BUENOS AIRES, Argentina (AP) — An effort by Kraft Foods to end trouble at its factory in Argentina has ignited a larger dispute between leftist unions and the government. Several thousand workers were marching on the presidential palace Monday in protest.
Kraft spokesman Pedro Lopez Matheu said the company's plant in suburban Buenos Aires reopened Monday after police, acting on a court order, forcefully evicted workers who seized the plant 40 days ago. About 65 people were detained and 12 injured.
Laid-off employees and their supporters gathered outside in nearly freezing temperatures, chanting as they backed up rush hour traffic for miles around the factory.
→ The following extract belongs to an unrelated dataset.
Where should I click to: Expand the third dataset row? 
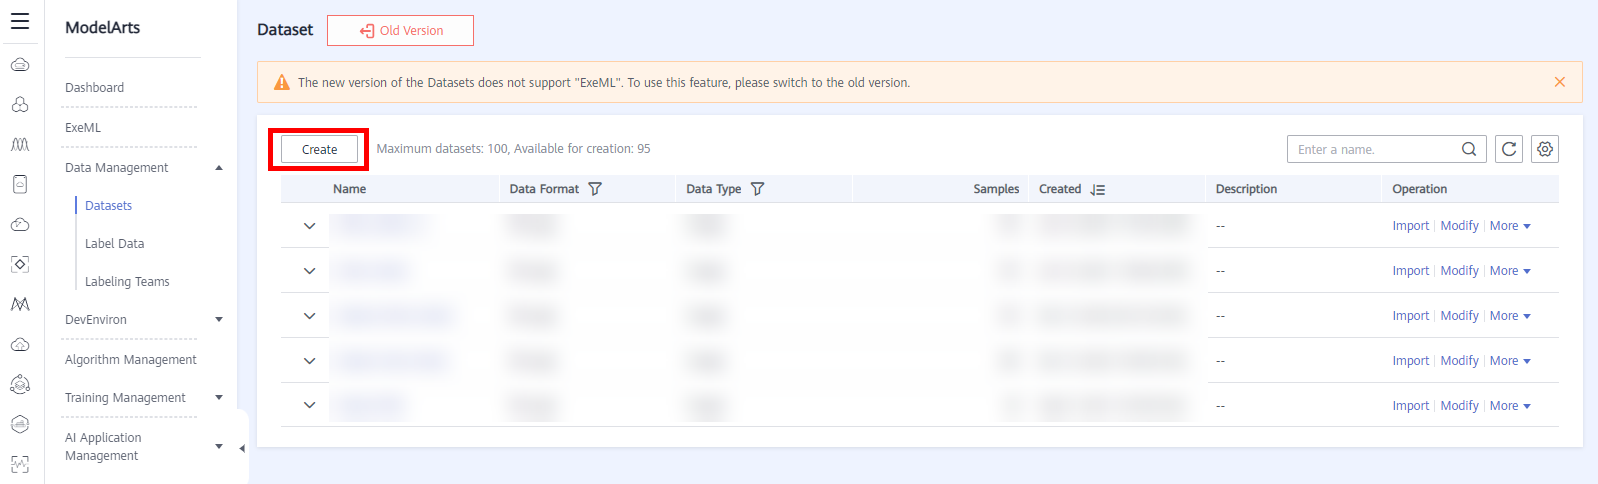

Supporters also blocked streets in three other parts of the capital.
The Labor Ministry left union members out of its talks with Kraft executives on Friday, infuriating workers and leftists who marched toward the Casa Rosada as politicians appealed for dialogue.
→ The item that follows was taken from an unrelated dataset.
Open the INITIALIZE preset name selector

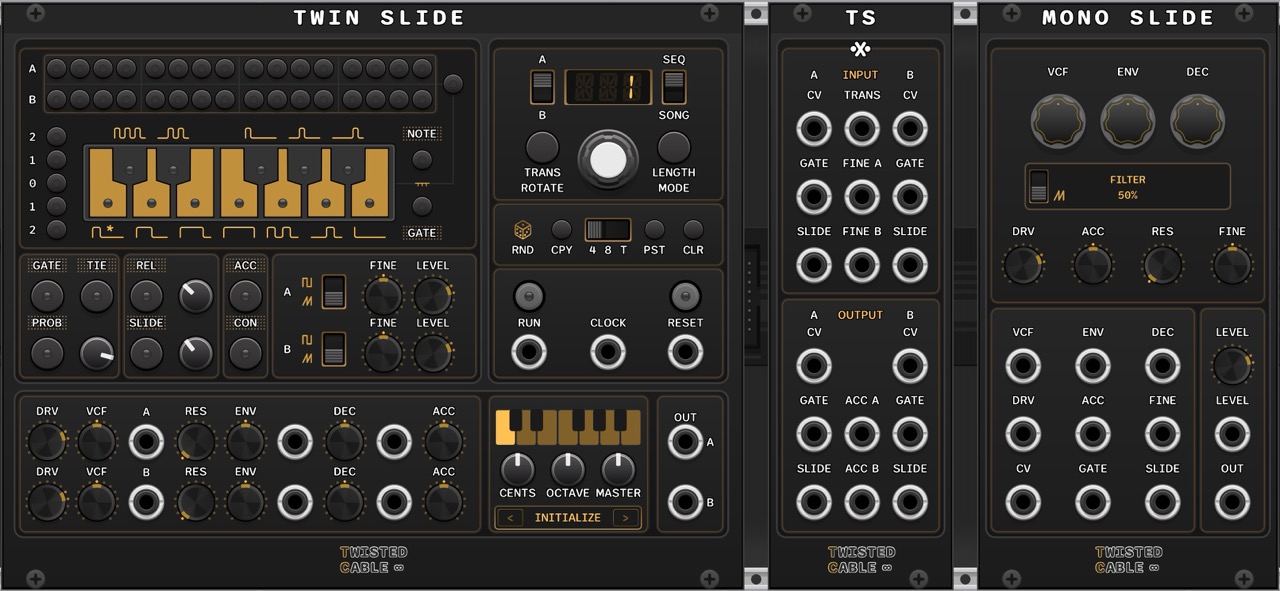(x=567, y=518)
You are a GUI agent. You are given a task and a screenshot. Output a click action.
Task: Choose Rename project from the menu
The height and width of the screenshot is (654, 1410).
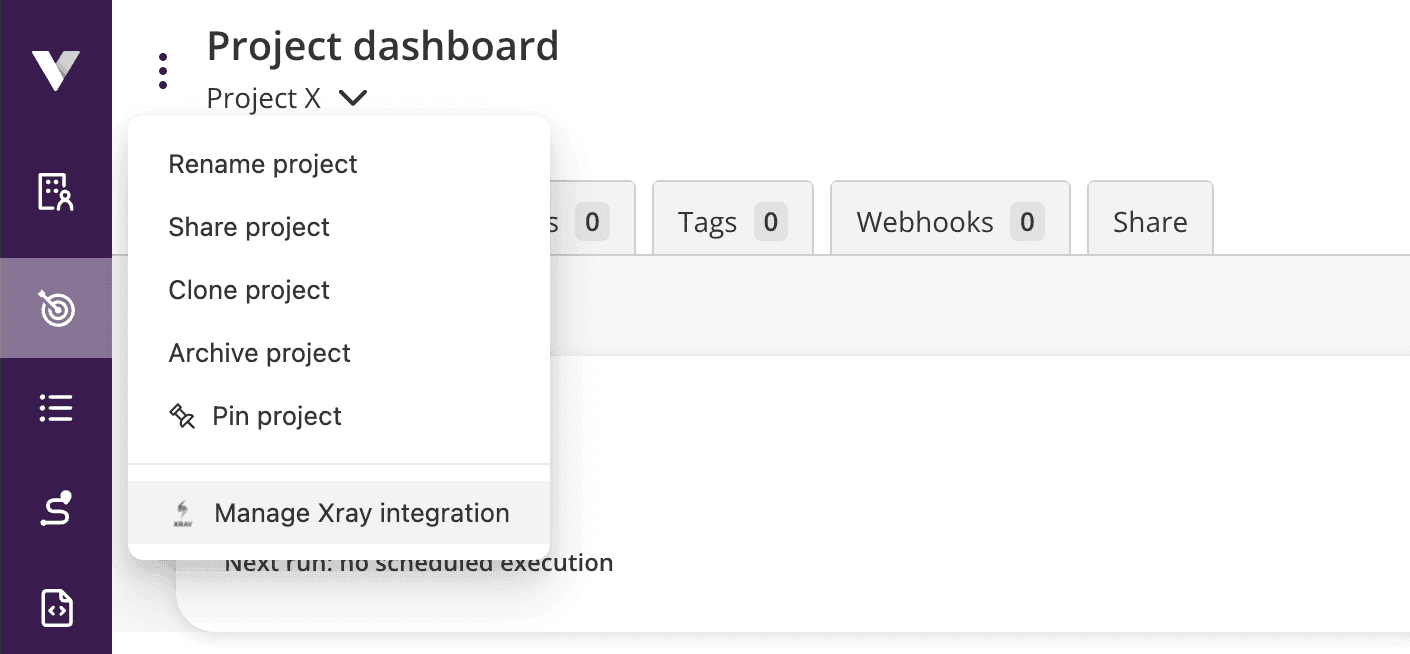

The labor minister said his agency had to comply with the court's eviction order, and urged both sides to pursue a peaceful solution. "We are in no way disinterested in the fate of the fired workers," provincial Labor Minister Oscar Cuartango told Argentina's Diarios y Noticias agency.
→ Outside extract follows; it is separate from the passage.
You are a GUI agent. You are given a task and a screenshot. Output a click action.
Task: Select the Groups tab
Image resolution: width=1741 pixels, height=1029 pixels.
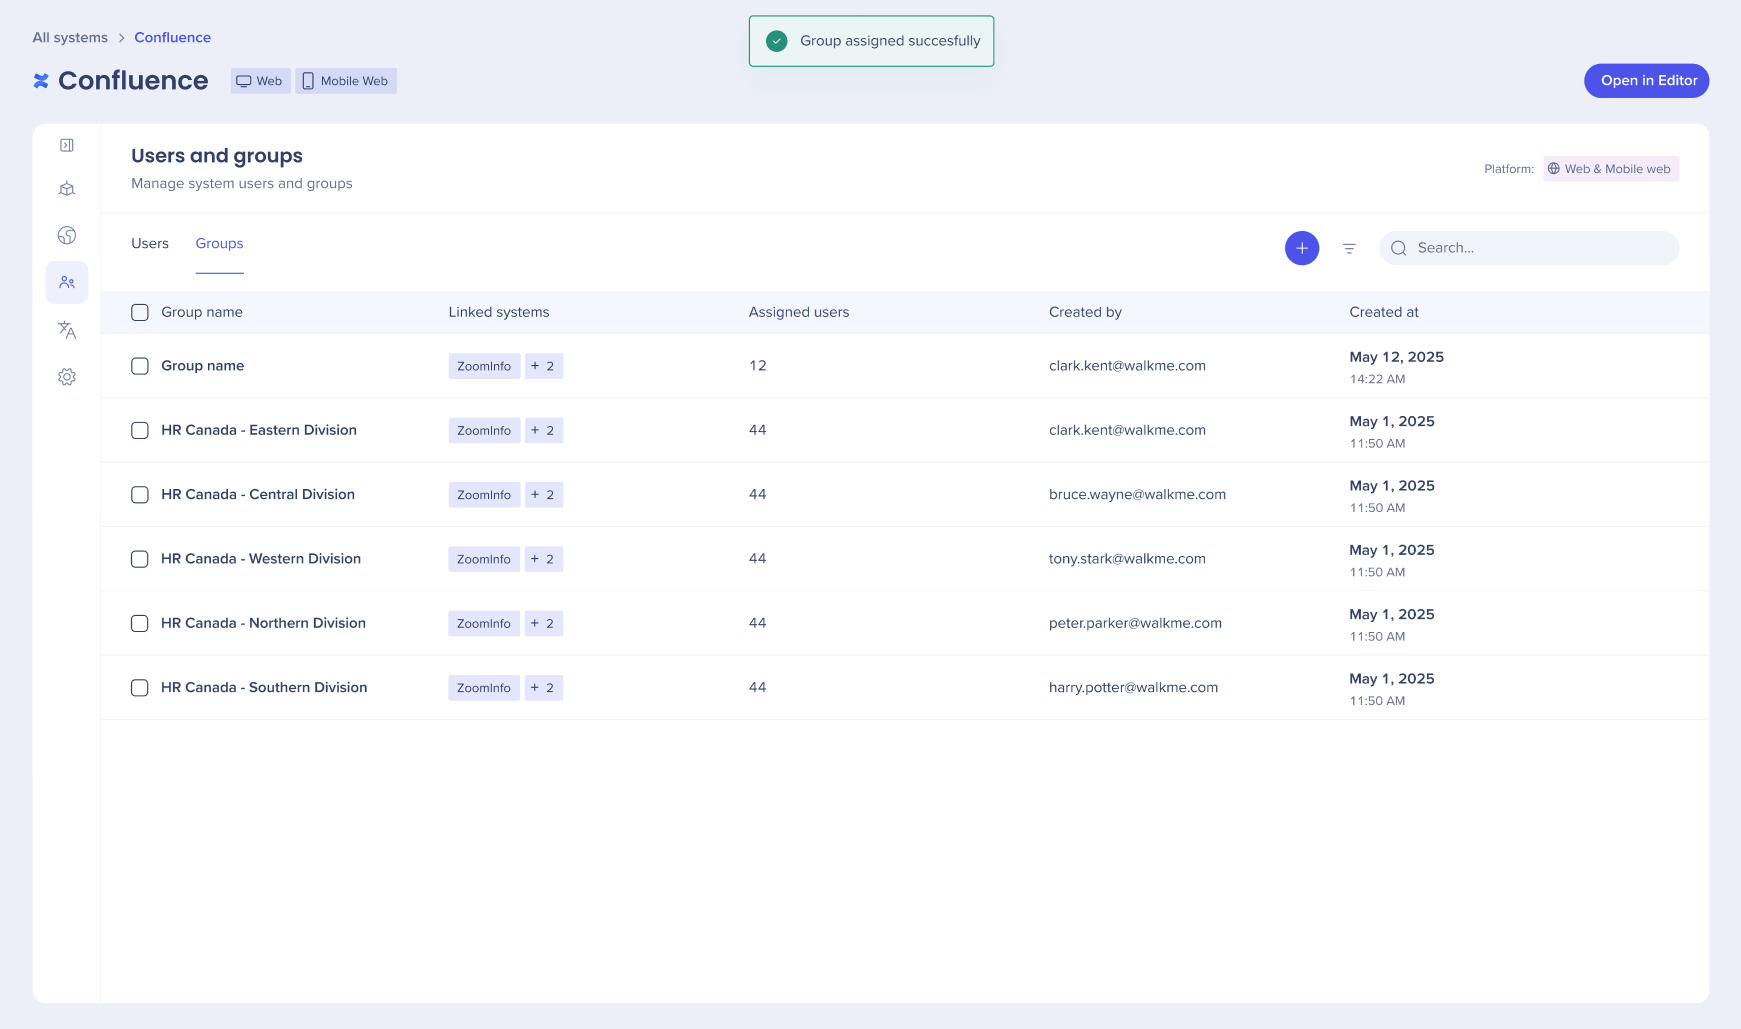click(219, 244)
About 160 Kraft workers — mainly activists and union representatives — were laid off in July after they briefly prevented managers from leaving the factory, which makes cookies and other food for Kraft Foods Inc., the world's second-largest food company.
Cristian Abarza, who was fired after eight years with the business, said the Northfield, Illinois-based Kraft wants to do away with the protections that union workers normally have in Argentina.
"They wanted to quiet us so they could begin applying the 12-hour American work shift, employing agency laborers that rotate every six months, increasing production without increasing salary or work force, freezing salaries and all the measures that these type of companies apply," Abarza said.